Saved entries
____________________
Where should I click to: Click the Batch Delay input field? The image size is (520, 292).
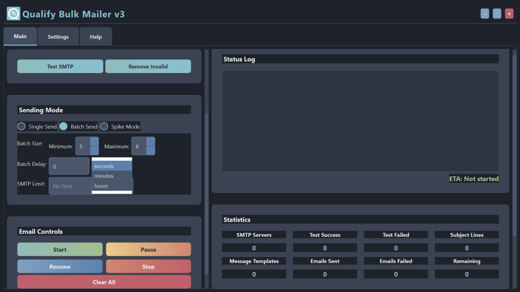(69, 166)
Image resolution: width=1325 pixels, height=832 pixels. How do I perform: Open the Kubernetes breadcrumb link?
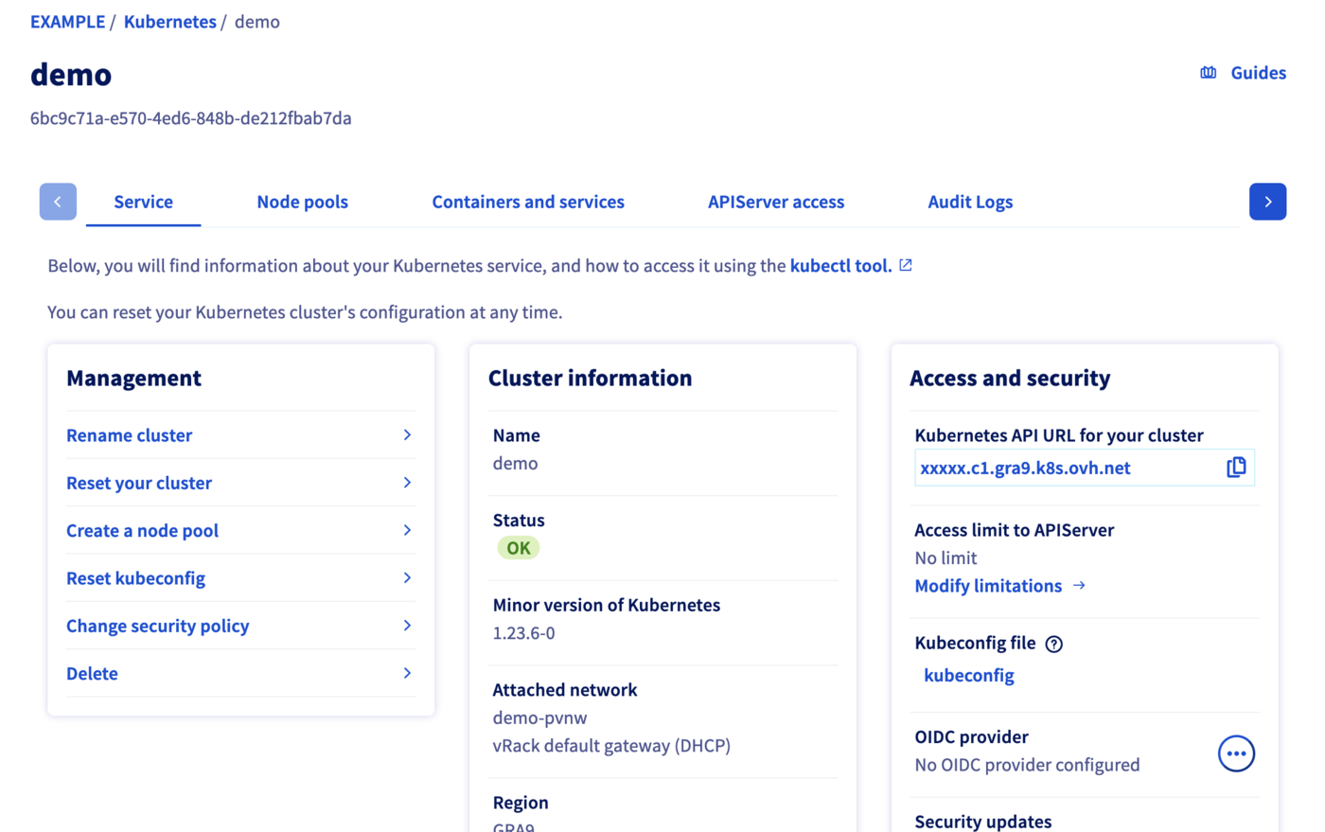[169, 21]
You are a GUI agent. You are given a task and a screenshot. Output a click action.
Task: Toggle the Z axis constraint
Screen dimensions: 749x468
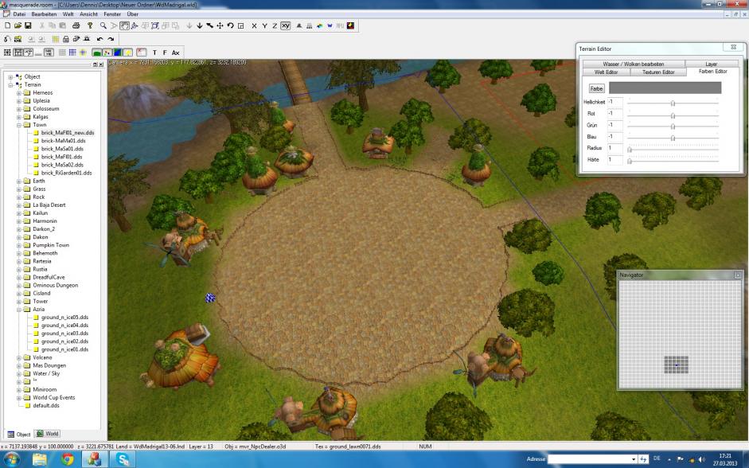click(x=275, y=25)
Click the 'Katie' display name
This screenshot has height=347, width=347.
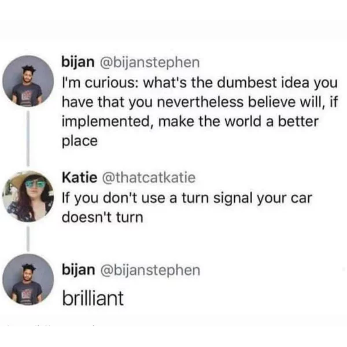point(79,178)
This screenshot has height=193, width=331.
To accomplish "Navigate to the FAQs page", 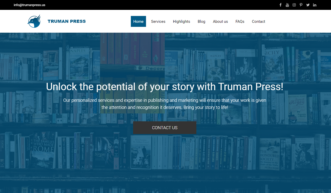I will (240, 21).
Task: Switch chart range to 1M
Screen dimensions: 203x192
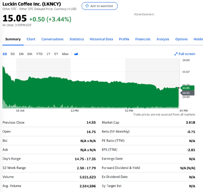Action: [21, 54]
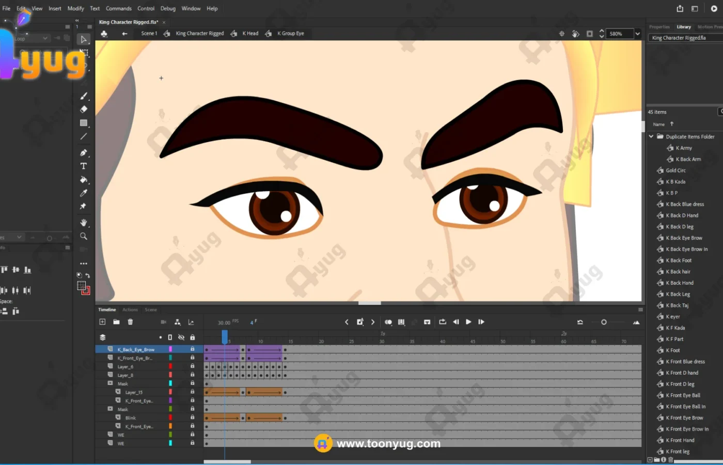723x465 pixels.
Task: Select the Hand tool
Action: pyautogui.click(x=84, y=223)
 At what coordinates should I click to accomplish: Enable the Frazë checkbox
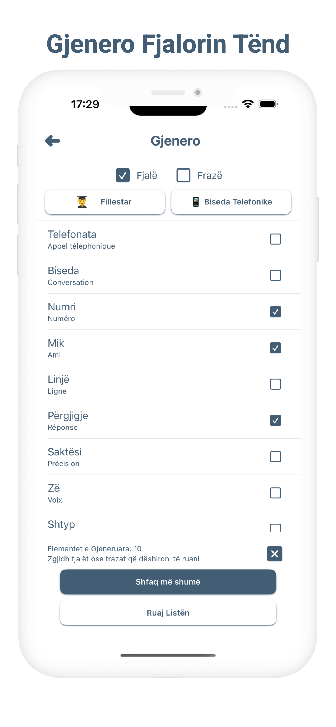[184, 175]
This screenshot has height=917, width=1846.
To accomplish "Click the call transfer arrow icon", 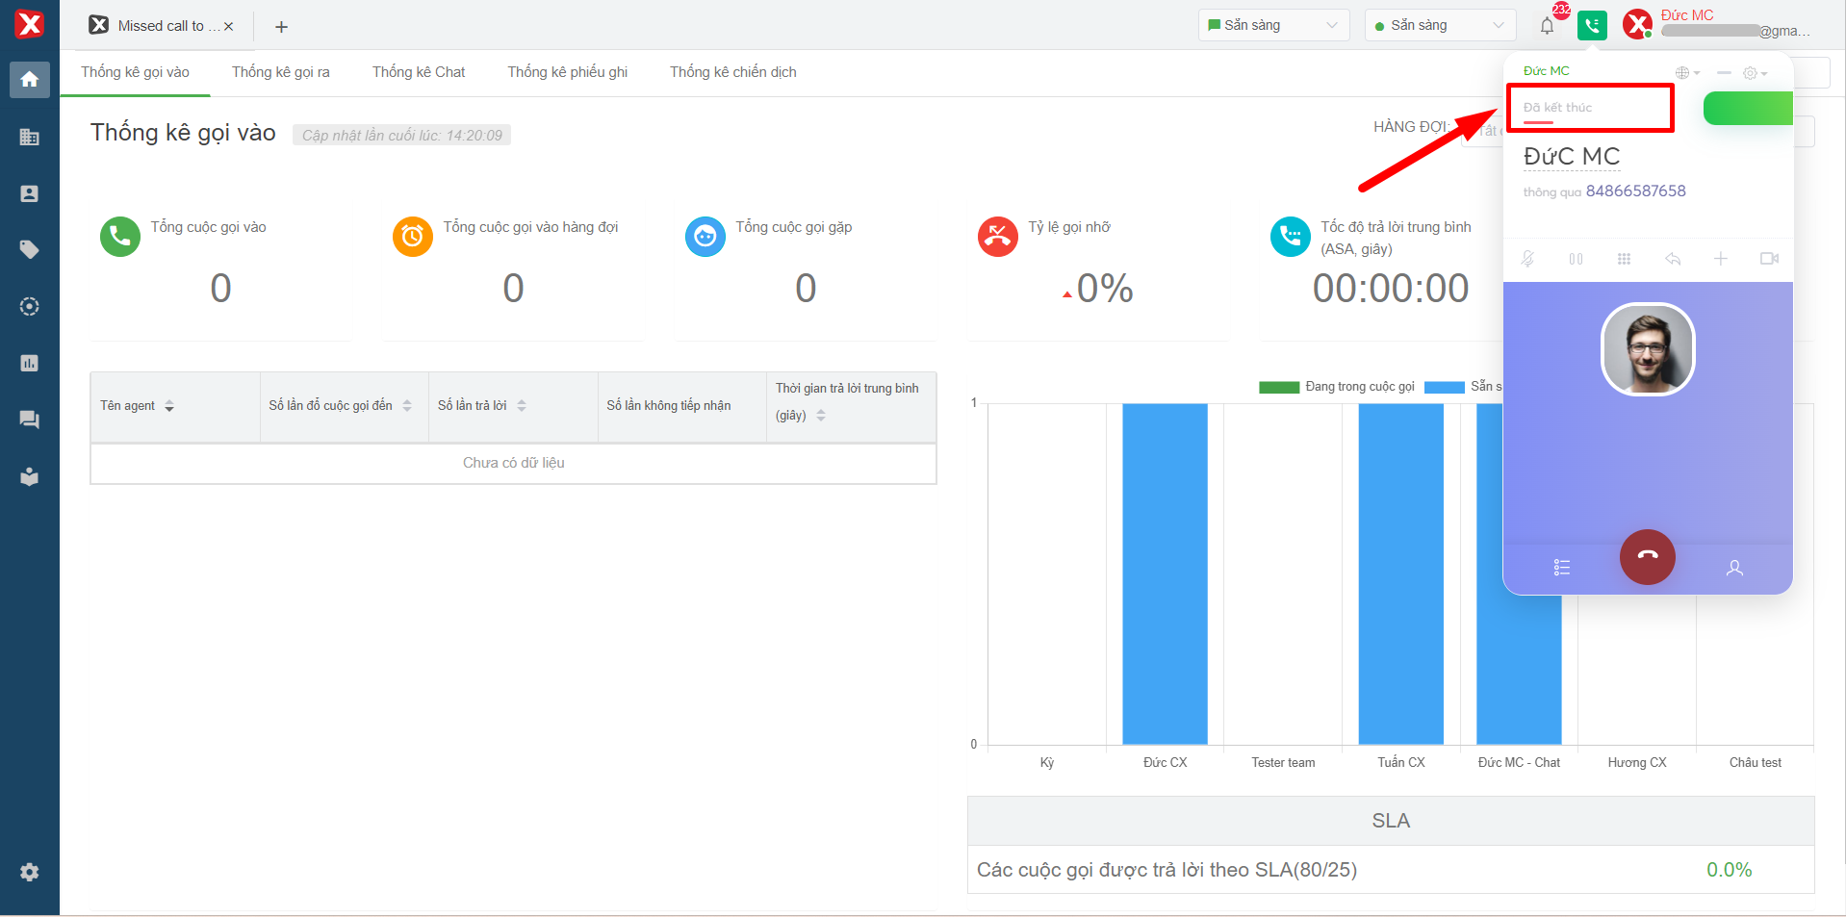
____________________
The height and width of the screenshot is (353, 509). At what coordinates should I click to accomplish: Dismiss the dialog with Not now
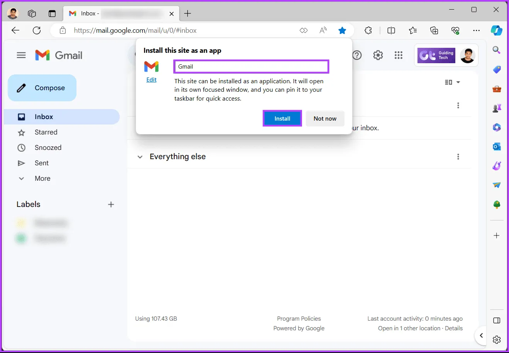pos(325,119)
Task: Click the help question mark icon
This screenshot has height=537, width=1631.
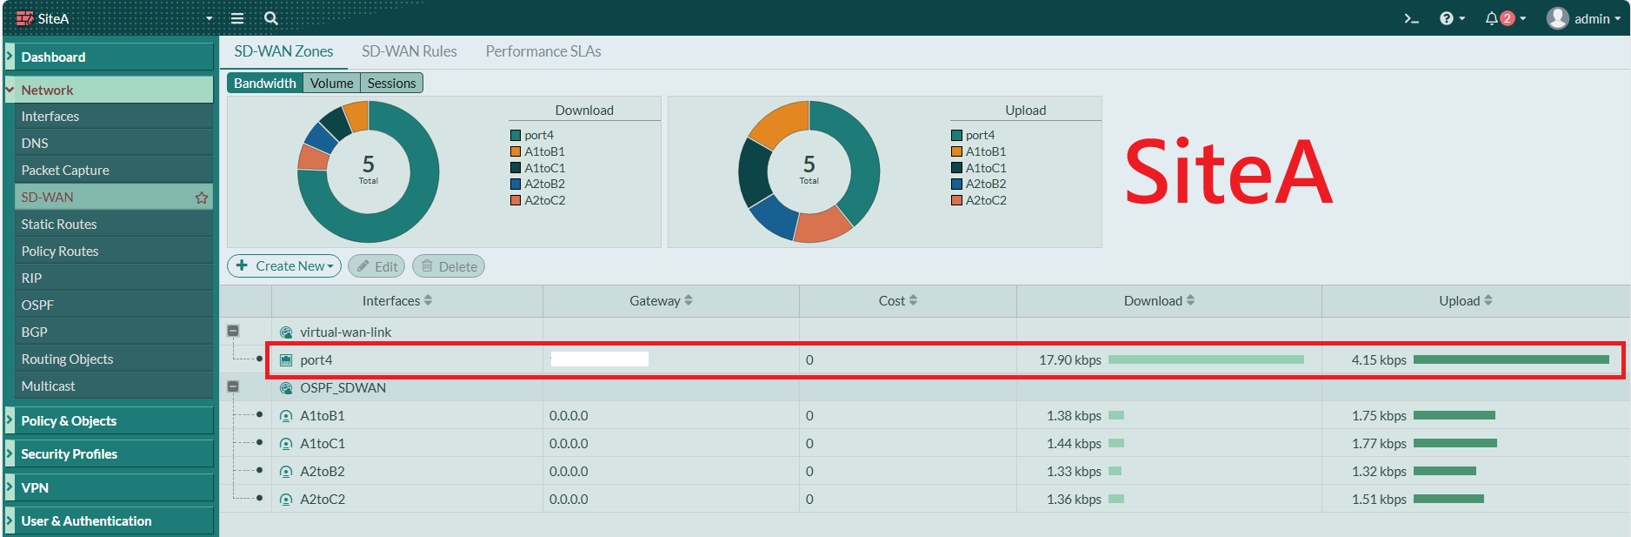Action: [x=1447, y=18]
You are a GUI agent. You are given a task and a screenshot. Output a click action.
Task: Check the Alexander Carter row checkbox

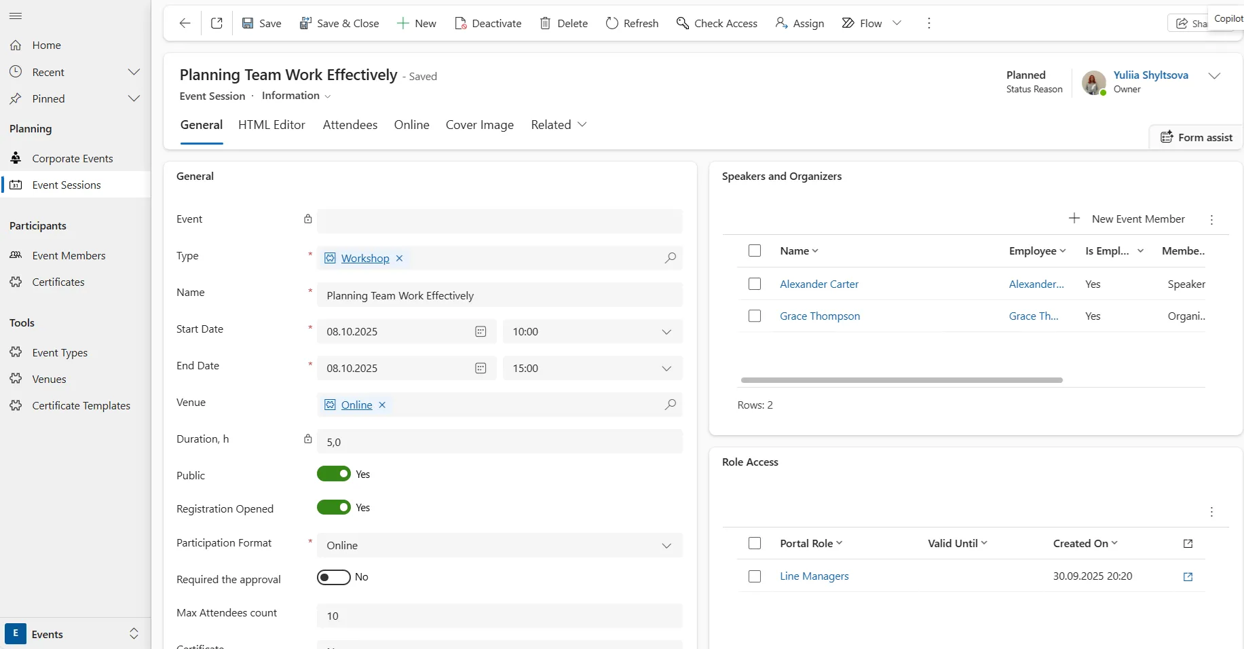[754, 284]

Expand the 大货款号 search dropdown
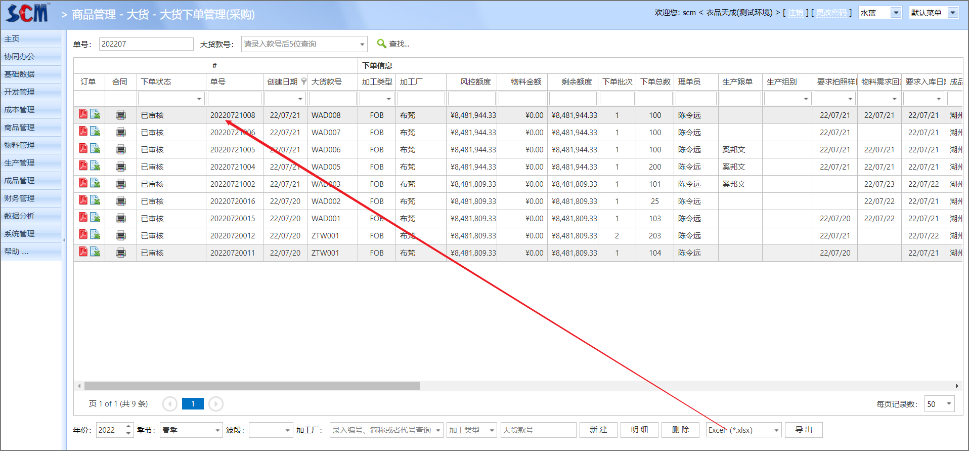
____________________
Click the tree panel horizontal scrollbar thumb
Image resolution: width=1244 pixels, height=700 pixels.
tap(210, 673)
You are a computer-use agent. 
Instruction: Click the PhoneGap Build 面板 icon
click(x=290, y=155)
____________________
Starting from the line with "Task: Check the Alexander Carter row checkbox" in the records above, repeat each line exactly until you have written the line with "Expand the 大货款号 search dropdown", then stop; drop the pictures.

Task: Check the Alexander Carter row checkbox

[754, 284]

Expand the 大货款号 search dropdown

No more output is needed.